Pharmacokinetics and Efficacy of Pirmenol Hydrochloride in the Treatment of Ventricular Dysrhythmia

Abstract

Summary Pirmenol hydrochloride (CI-845), a new antiarrhythmic agent available for both oral and intravenous administration, was given to seven patients with chronic ventricular dysrhythmia in an open-label fashion. After intravenous infusion of 150 mg over 30 min, the mean (± SD) peak plasma concentration achieved was 2.14 ± 0.75μ.g/ml. The terminal elimination half-life, the volume of the central compartment, and the total body clearance averaged 6.5 h, 0.70 ± 0.36 L/kg, and 3.0 ± 2.6 ml/min/ kg, respectively.

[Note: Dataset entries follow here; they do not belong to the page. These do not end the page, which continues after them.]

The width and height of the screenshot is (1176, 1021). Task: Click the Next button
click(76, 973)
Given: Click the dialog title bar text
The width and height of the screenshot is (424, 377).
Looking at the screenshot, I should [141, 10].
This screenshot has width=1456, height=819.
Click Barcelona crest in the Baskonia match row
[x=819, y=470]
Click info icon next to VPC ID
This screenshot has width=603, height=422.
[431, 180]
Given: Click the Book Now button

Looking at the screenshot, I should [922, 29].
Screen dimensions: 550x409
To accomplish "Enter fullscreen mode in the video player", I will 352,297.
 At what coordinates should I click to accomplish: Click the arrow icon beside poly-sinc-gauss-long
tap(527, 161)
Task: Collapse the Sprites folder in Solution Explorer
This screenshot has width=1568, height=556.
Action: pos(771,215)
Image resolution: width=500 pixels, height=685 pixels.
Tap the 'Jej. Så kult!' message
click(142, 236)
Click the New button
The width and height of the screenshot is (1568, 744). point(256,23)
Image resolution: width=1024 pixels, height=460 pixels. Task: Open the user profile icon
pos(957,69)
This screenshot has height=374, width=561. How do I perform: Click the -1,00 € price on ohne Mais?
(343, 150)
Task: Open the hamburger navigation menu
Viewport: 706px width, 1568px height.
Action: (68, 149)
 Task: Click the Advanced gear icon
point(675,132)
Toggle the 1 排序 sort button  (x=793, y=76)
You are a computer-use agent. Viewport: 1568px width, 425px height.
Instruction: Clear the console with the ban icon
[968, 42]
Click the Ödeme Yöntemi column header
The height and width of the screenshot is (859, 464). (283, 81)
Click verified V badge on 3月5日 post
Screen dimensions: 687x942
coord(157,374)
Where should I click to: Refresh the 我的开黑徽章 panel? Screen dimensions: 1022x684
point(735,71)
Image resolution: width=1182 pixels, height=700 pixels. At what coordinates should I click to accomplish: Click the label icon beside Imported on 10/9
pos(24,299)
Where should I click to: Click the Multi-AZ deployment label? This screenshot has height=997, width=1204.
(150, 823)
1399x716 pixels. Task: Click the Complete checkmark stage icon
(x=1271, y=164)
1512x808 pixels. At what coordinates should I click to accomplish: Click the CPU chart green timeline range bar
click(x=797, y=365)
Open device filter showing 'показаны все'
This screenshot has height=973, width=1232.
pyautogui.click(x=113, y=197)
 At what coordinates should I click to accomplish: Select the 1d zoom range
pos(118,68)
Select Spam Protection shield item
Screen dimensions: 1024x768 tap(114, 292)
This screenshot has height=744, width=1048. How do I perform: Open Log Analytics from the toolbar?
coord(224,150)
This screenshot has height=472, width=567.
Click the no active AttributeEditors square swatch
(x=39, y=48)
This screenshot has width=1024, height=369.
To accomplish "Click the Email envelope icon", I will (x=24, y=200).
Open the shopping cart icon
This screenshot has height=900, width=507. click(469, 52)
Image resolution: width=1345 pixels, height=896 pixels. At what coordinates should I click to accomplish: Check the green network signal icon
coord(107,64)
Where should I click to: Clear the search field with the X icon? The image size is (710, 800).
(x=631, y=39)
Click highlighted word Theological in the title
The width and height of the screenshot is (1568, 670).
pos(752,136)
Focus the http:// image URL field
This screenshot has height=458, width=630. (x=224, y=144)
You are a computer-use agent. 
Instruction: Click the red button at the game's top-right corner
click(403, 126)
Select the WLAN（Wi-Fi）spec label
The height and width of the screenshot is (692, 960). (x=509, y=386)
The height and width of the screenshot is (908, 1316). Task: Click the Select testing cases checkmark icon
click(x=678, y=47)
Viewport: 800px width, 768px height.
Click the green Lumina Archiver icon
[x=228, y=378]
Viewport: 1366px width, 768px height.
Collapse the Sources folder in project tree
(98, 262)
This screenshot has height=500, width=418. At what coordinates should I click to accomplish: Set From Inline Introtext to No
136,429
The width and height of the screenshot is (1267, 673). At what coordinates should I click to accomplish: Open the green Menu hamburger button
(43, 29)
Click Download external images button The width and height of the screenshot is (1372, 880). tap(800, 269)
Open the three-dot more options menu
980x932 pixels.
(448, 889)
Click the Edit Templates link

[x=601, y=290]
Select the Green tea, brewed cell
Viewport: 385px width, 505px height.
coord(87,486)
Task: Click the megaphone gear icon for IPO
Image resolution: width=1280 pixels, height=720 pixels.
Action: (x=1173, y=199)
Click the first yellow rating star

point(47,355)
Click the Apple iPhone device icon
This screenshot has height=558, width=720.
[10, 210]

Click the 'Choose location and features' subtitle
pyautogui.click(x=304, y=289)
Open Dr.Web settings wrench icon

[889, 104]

After a single 150-mg oral dose, the peak plasma concentration of 1.3 ± 0.55 μg/ml was achieved 1 to 3 h after dosing. The mean apparent elimination half life was 7.6 h. An estimated absorption lag time ranging from 14 to 37 min was observed in all but one patient. The mean absolute bioavailability for the oral dose was 87%. Dysrhythmia data were available in six patients. Complete (100%) suppression of ventricular ectopic beats occurred in four patients for 1/2 to 15 h after intravenous infusion, and in three patients for 7 to 25 h after oral dose. This suppression occurred with a plasma pirmenol level as low as 0.4 μg/ml. No significant side effects were observed.